By seeing that $8$ out of the $40$ bees you caught the second time, are marked, you assume that the $\frac{8}{40}=\frac{1}{5}$ of the total population of the bees are marked, so you say that if the $\frac{1}{5th}$ of the population is 50, then the population must be $5*50=250$.

But why do we assume that $\frac{8}{40}=\frac{1}{5}$ are marked?

This is the Maximum Likelihood estimation.

Let's define $\theta$ as the percentage of marked bees after your first visit in the hive.

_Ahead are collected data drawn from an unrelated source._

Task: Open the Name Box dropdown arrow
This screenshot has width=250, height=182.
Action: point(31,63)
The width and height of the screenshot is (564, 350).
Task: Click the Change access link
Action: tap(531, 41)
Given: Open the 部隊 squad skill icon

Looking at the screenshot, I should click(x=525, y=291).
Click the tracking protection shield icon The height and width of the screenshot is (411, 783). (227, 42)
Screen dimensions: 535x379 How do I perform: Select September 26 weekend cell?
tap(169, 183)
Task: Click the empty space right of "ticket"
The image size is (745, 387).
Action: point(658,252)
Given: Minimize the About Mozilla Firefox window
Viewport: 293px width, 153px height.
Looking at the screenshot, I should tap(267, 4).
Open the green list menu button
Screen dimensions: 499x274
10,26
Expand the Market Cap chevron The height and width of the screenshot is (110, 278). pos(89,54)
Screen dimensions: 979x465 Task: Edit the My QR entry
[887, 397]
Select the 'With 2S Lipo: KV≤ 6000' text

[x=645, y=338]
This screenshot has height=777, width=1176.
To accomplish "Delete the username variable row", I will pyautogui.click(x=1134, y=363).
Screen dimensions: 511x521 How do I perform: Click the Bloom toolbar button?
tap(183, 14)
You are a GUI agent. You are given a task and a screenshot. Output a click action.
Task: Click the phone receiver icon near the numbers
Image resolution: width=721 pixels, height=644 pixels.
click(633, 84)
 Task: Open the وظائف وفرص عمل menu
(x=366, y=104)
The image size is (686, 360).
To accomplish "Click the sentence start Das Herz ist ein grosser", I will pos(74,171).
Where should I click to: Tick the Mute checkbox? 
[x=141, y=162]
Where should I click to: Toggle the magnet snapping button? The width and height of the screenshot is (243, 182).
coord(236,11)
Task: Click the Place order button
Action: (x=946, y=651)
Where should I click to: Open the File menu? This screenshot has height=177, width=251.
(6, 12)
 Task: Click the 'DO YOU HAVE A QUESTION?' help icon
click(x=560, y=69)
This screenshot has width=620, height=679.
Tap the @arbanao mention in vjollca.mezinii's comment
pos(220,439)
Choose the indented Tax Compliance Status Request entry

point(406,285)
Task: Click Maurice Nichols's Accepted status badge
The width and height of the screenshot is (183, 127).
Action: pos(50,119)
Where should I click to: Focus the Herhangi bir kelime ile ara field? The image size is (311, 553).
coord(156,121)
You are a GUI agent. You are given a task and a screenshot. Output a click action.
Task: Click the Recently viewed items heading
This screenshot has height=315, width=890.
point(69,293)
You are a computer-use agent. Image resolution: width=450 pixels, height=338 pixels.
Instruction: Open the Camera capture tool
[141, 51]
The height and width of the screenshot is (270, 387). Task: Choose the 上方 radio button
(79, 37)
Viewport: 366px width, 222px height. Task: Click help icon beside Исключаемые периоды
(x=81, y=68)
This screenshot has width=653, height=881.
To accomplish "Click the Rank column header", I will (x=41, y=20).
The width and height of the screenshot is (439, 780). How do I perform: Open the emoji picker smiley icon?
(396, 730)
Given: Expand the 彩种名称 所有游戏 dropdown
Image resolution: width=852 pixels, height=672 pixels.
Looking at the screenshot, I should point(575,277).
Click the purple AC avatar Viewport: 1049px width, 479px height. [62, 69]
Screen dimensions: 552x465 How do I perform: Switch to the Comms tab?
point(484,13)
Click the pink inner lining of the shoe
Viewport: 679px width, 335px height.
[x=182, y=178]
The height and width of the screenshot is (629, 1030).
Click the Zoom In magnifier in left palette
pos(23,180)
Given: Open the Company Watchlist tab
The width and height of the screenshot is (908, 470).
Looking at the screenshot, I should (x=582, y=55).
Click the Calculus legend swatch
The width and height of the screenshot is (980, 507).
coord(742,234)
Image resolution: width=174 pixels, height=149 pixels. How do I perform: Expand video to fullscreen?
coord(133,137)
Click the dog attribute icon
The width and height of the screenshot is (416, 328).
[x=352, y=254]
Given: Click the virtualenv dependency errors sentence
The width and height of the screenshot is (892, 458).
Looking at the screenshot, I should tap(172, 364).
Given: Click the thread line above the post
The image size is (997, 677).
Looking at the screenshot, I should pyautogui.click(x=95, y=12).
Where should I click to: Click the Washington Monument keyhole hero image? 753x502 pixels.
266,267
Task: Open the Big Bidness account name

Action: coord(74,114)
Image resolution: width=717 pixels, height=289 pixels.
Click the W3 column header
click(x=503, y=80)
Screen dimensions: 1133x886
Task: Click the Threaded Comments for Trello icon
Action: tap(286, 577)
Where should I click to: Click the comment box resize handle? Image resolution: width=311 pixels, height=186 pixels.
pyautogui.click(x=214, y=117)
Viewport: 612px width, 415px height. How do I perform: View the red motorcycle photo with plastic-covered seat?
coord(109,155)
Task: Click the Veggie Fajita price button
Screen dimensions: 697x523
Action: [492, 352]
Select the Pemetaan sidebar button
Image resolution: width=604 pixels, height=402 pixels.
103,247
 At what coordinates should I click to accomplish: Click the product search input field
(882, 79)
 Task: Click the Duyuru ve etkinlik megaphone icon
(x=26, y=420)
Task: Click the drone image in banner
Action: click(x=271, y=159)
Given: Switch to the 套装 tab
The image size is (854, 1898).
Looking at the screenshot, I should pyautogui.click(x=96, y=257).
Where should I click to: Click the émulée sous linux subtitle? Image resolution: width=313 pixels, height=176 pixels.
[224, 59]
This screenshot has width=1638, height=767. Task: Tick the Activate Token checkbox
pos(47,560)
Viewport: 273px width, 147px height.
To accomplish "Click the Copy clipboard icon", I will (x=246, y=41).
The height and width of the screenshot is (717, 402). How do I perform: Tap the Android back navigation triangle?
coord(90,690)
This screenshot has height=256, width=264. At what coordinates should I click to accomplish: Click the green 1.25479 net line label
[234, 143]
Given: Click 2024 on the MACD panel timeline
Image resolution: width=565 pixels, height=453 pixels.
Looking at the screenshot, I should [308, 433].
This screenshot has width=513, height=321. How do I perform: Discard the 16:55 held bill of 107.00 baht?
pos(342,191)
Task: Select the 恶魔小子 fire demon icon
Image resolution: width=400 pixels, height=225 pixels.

Let's also define $X$ as the number of marked bees you found on your second visit in the hive and $n$ the total number of bees you found on your second visit in the hive.

Then the function:

$L(\theta)=\binom{n}{X}\theta^X(1-\theta)^{n-X}$

gives you the probability of getting $X$ marked bees out of $n$ total bees for a percentage $\theta$ of marked bees in the population. If you maximize this function you will find out that it has a maximum for $\theta = \frac{X}{n}$.

Here the function is:

$L(\theta)=\binom{40}{8}\theta^8(1-\theta)^{40-8}$

and it is maximized for $\theta=\frac{1}{5}$.

Generally speaking the method of Maximum Likelihood estimate is like asking yourself:

"From which population did this data came?"

And answering:

"From the population where this data would be most likely to appear"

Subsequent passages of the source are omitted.